Purpose: To assess the efficacy of the Ikr-blocker almokalant attempting to convert chronic atrial tachyarrhythmias, and to find predictors of conversion, to sinus rhythm.
Methods: The electrophysiological effects of a 6-hour infusion of almokalant, to a total dose of 25 +/- 4 mg, were assessed by ECG and transesophageal atrial electrograms (TAE) in 100 consecutive patients with atrial fibrillation/flutter (n = 95/5) of 8 +/- 12 months' duration (range 1 to 99 months).

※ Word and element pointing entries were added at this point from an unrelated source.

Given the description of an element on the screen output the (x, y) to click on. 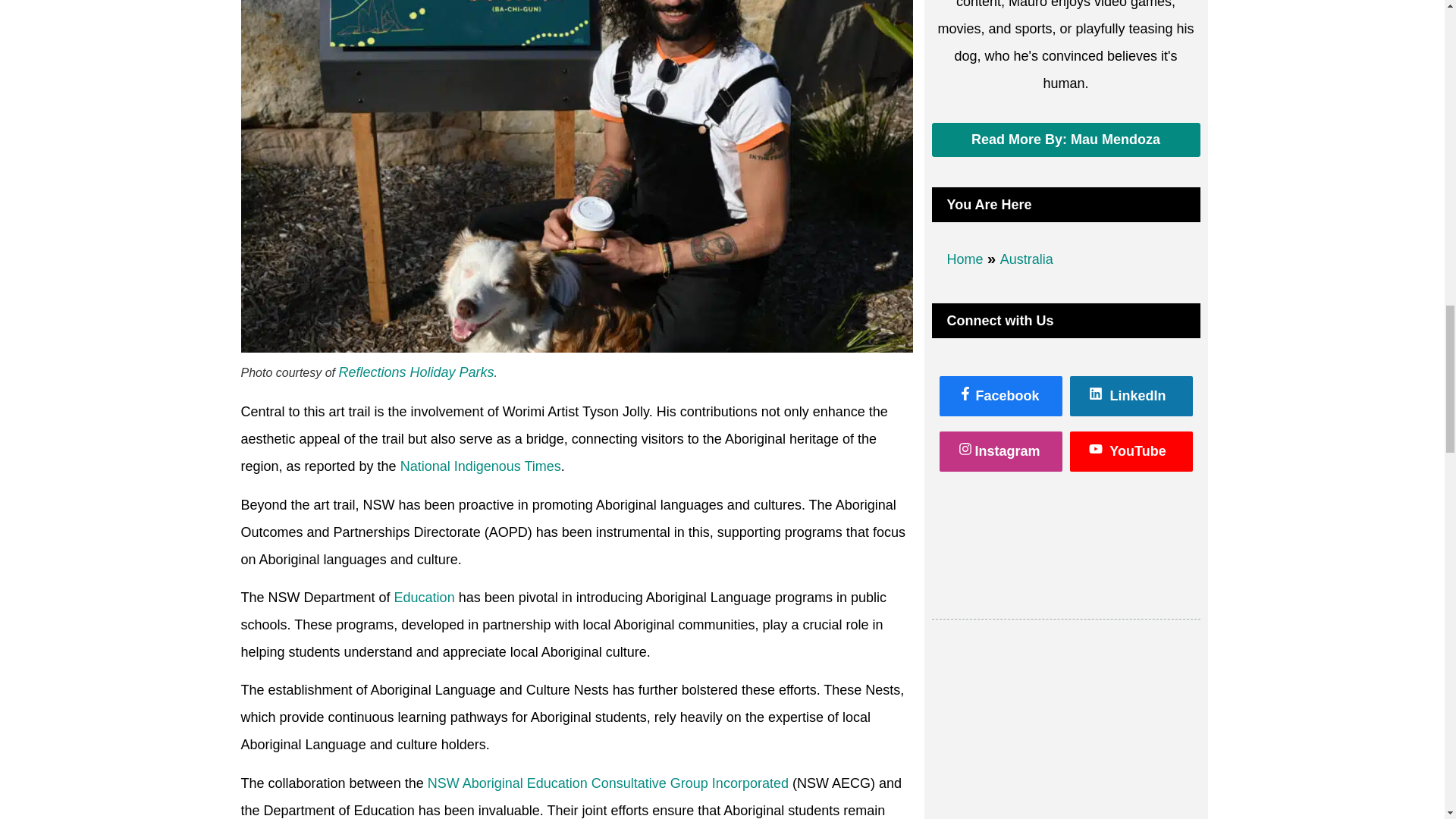
Education (424, 597)
Given the description of an element on the screen output the (x, y) to click on. 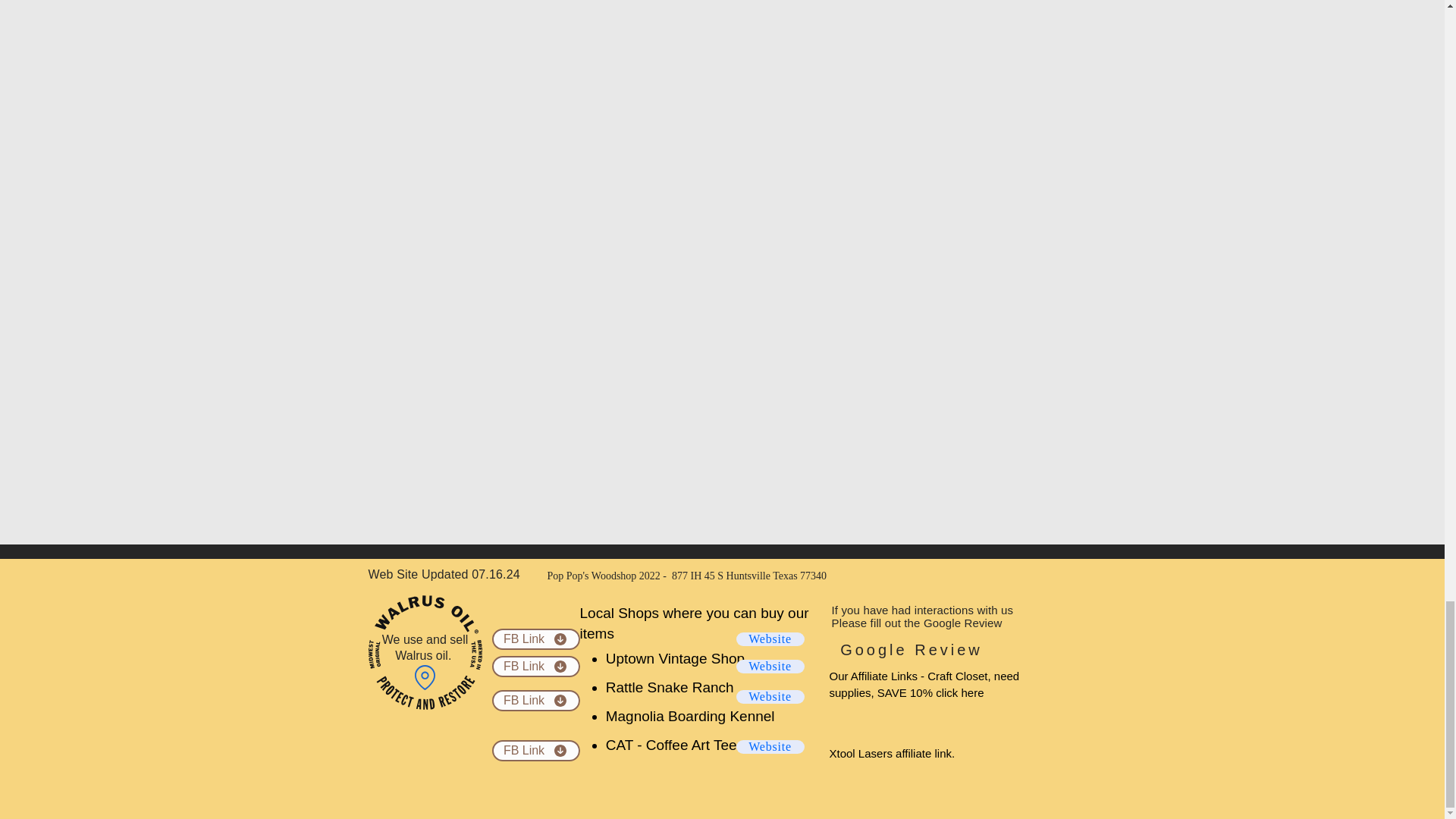
Website (769, 639)
Website (769, 666)
Website (769, 696)
FB Link (535, 666)
Google Review (911, 649)
FB Link (535, 750)
FB Link (535, 700)
FB Link (535, 639)
Website (769, 746)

Results: The conversion rate was 32%. The time to conversion was 3.5 +/- 2.2 hours. During infusion increases in QTtop (292 +/- 35 to 335 +/- 44 ms, p < 0.001, after 30 minutes), QT (387 +/- 40 to 446 +/- 60 ms, p < 0.001), corrected QT (425 +/- 30 to 487 +/- 44 ms, p < 0.001), and QT dispersion (21 +/- 12 to 29 +/- 31 ms, p = 0.02), were paralleled by decreases in T wave amplitude (0.31 +/- 0.19 to 0.23 +/- 0.16 mV, p < 0.001), and atrial rate (425 +/- 78 to 284 +/- 44 beats per minute (bpm) on ECG, and 396 +/- 72 to 309 +/- 44 bpm on TAE), with no differences between converters to sinus rhythm and non-converters. Patients with aberrantly conducted beats, and T wave variation, also increased. Calcium antagonists were more common among converters. A decreasing T wave amplitude predicted conversion. Four patients developed torsades de pointes.
Conclusions: This study demonstrates class III action of almokalant, with a conversion rate of 32% of long-standing, chronic atrial tachyarrhytmias. An early decrease in T wave amplitude was associated with conversion to sinus rhythm.